Entry Point #1: this starts in cleaning_code/ and requires access to the NielsenIQ data from the Kilts Center at Chicago Booth. It processes the raw data using kiltsreader package. We include some sufficiently obfuscated DISCUS data, as well as the code in cleaning_code/reference that illustrates how the DISCUS and NielsenIQ data are combined in the original paper.
Entry Point #2: this can be started WITHOUT access to the NielsenIQ data. It skips the cleaning_code/ steps and starts with the contents of estimation_data/, proc_data/ pre-populated, and begins with the estimation (in pyblp) of the demand model. Estimation of the full demand model can take around 24 hours on a standard computer.
Entry Point #3: this skips the estimation of the demand model, and begins with the contents of estimation_outputs pre-populated. Because slow_paper.pickle is too large for GitHub, it must be manually downloaded and placed in estimation_outputs/ before starting. This entry point focuses on simulating counterfactuals (which can still take several hours) and begins in counterfactual_code.

Summary

If you do not have access to the raw NielsenIQ/DISCUS data, you can still replicate all estimation and counterfactual results:

Clone this repository
Download estimation results from Dataverse ([DOI link TBD]):
- slow_paper.pickle → place in estimation_outputs/
Install dependencies: pip install -r requirements.txt

Run counterfactuals:

cd counterfactual_code
bash run_counterfactuals.sh

Compile the paper PDF:
```
bash paper/compile_paper.sh
```

This reproduces all tables, figures, and the paper PDF. See Detailed Instructions below.

Requirements

Software

Python 3.9+
R 4.0+ (only needed for Entry Point 1: cleaning step 1d)
PyBLP 0.13+

Install Python dependencies:

pip install -r requirements.txt

Install R dependencies (only needed for Entry Point 1):

Rscript install_r_dependencies.R

R packages used: tidyverse, arrow, fixest, broom, ranger, latex2exp

Proprietary Data (Entry Point 1 only)

The cleaning pipeline requires NielsenIQ data under a separate licensing agreement:

NielsenIQ: Retail scanner and consumer panel data for Connecticut (2007--2014). Available through the Kilts Center at Chicago Booth.

DISCUS shipment data (used in the original analysis) has been pre-processed into obfuscated firm-level shares provided in our_inputs/. See cleaning_code/reference/ for the original DISCUS processing scripts.

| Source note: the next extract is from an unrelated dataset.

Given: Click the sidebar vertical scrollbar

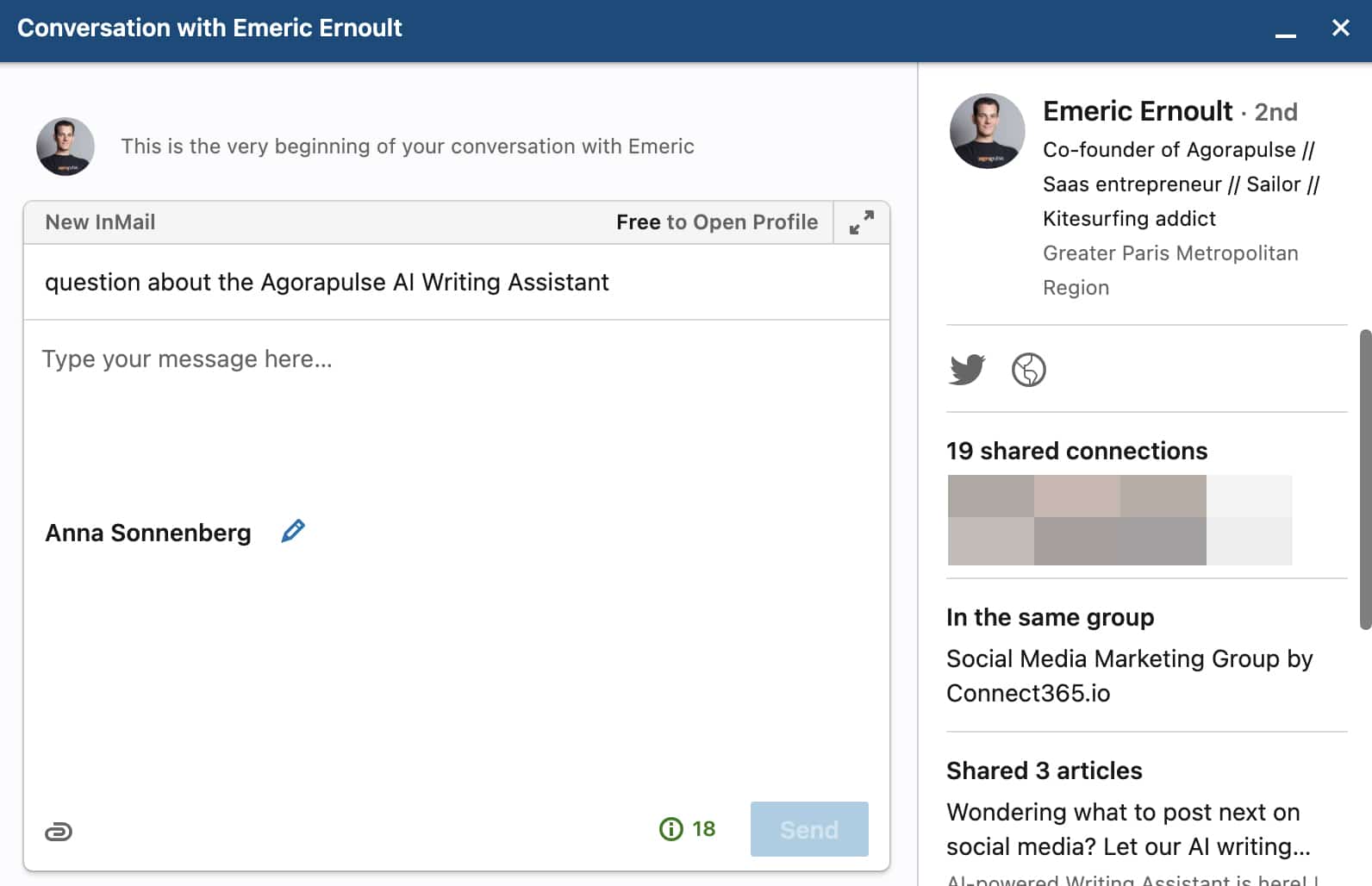Looking at the screenshot, I should pyautogui.click(x=1365, y=479).
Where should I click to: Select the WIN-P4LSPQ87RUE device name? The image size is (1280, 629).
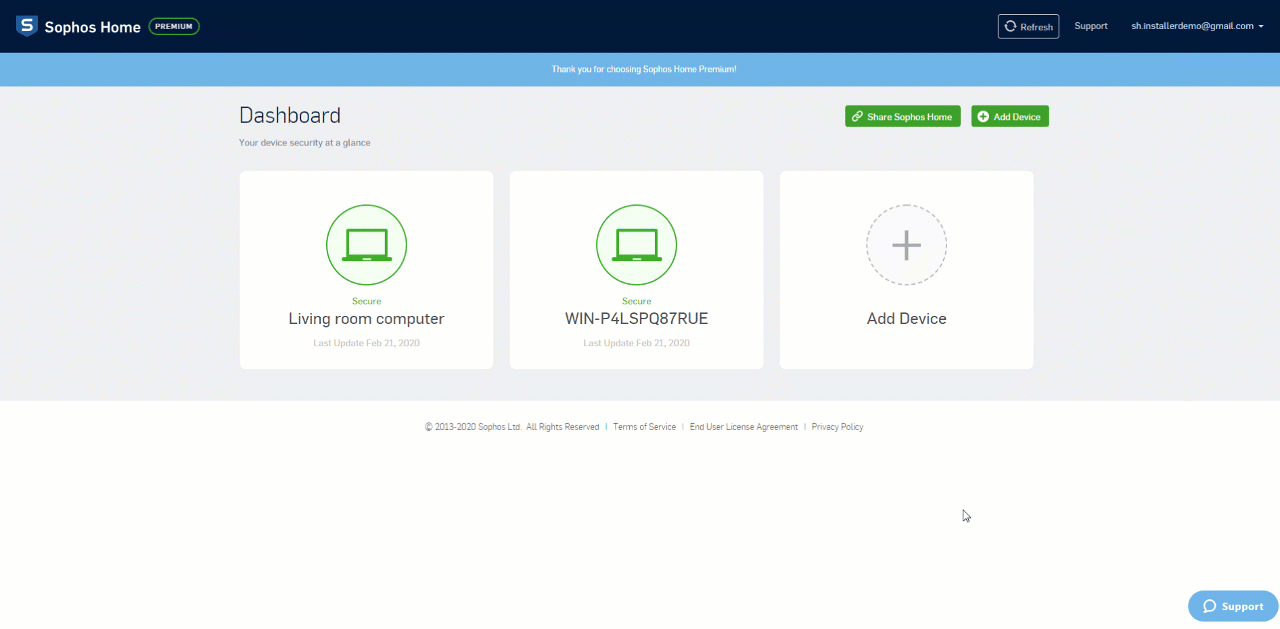click(x=636, y=319)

NielsenIQ data is not required for Entry Point 2.

Estimation Results (Dataverse)

The estimation pickle files (~100MB each) are hosted on Dataverse rather than in this repository:

Dataverse DOI: [TBD]
Download slow_paper.pickle and place in estimation_outputs/

Repository Structure

PH_replication/
├── cleaning_code/          # Stage 1: Data processing pipeline
├── estimation_code/        # Stage 2: Demand estimation (PyBLP)
├── counterfactual_code/    # Stage 3: Counterfactuals, tables & figures
├── paper/                  # LaTeX source + compile_paper.sh to build PDF
├── our_inputs/             # Author-constructed crosswalks, prices, product info
├── estimation_data/        # Estimation-ready datasets
├── estimation_outputs/     # Estimation results (.pickle from Dataverse, .parquet)
├── proc_data/              # Processed data (2 files provided; rest generated by Stage 1)
├── results/                # Counterfactual simulation results
├── tables_and_figures/     # Final tables (.tex) and figures (.pdf)
├── app_figures/            # Appendix tables and figures
├── raw_data/               # Public raw data (Census, TTB, NIH)
├── requirements.txt        # Python dependencies
├── install_r_dependencies.R # R dependencies
├── LICENSE                 # MIT License
└── README.md

Replication Instructions

The pipeline has three stages. Entry Point 2 users start at Stage 2 or Stage 3.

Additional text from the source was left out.